» **RECORDS FOR THE TASK**:
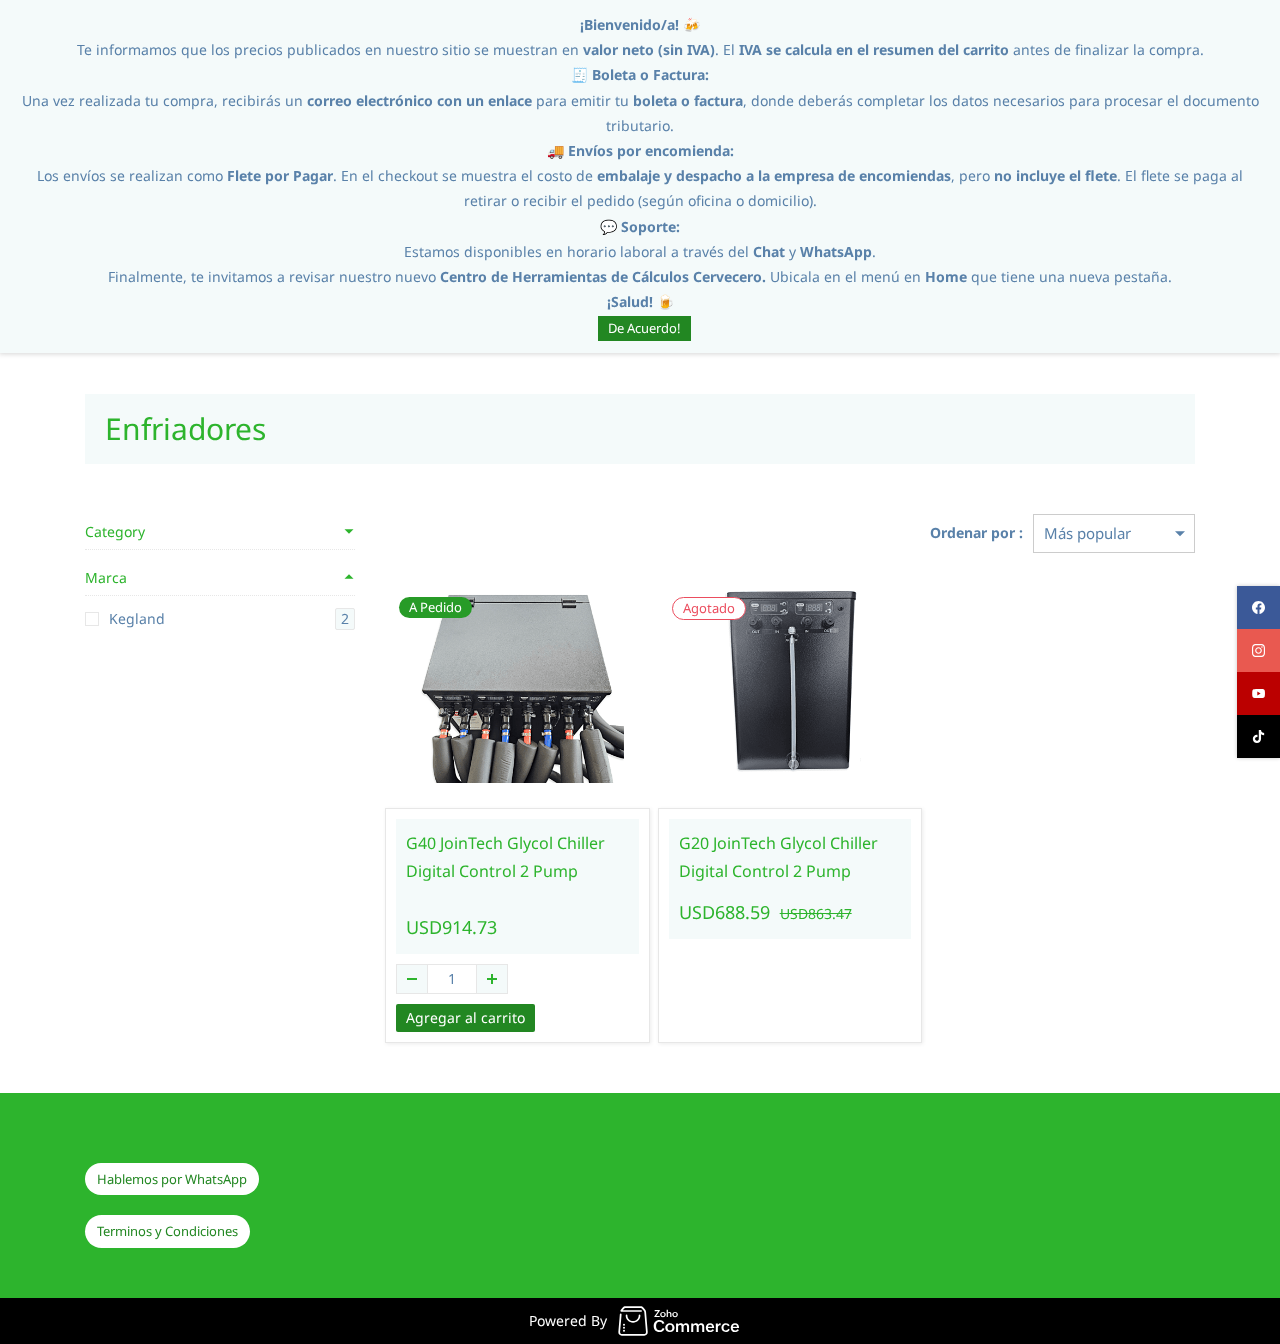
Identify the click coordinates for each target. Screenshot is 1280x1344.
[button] (172, 1179)
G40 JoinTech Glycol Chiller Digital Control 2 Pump (505, 857)
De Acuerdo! (644, 328)
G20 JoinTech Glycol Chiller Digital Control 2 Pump (778, 857)
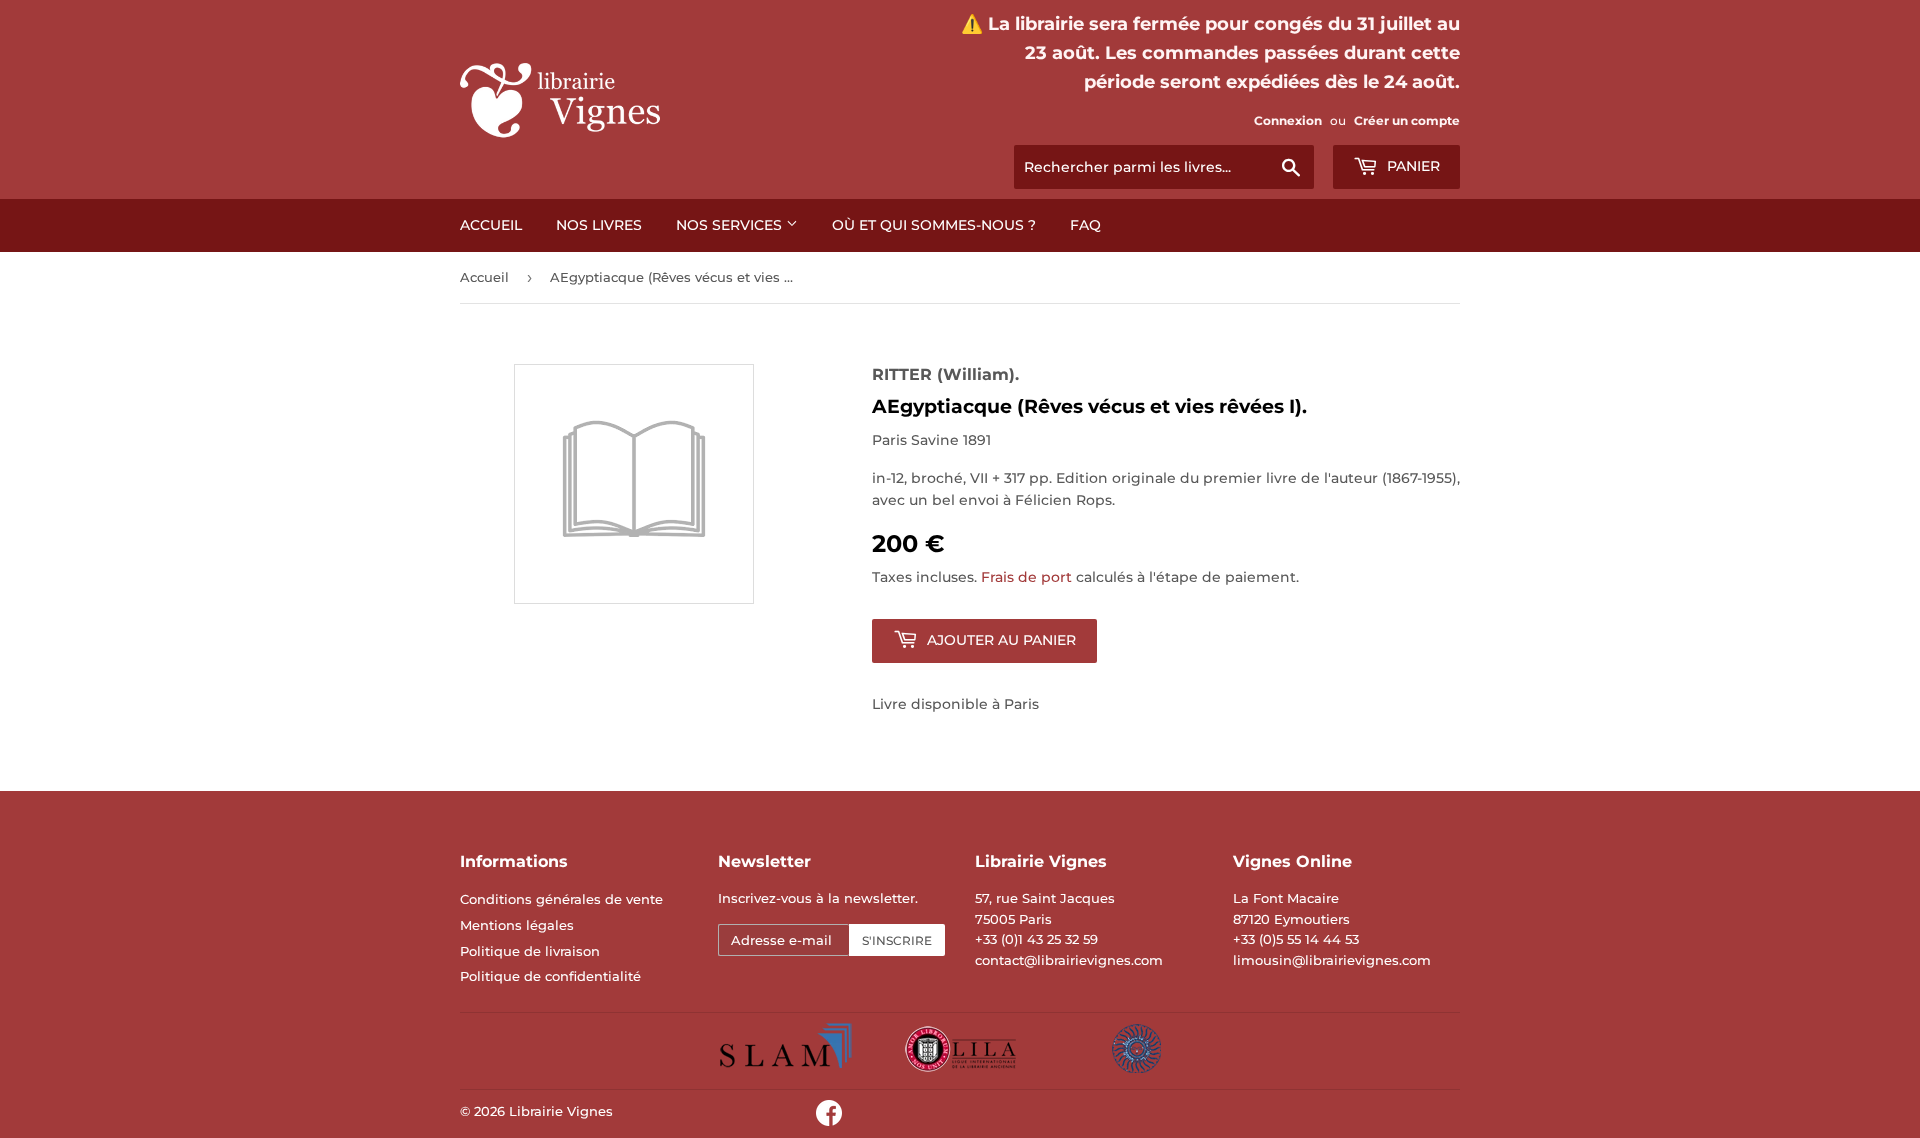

» **WHAT YOU NEED TO DO**:
Transcribe the entries word for word, without their pictures.

» **WRITTEN ANSWER**:
Identify the click coordinates for each target. Screenshot is 1280x1344.
[button] (172, 1179)
G40 JoinTech Glycol Chiller Digital Control 2 Pump (505, 857)
De Acuerdo! (644, 328)
G20 JoinTech Glycol Chiller Digital Control 2 Pump (778, 857)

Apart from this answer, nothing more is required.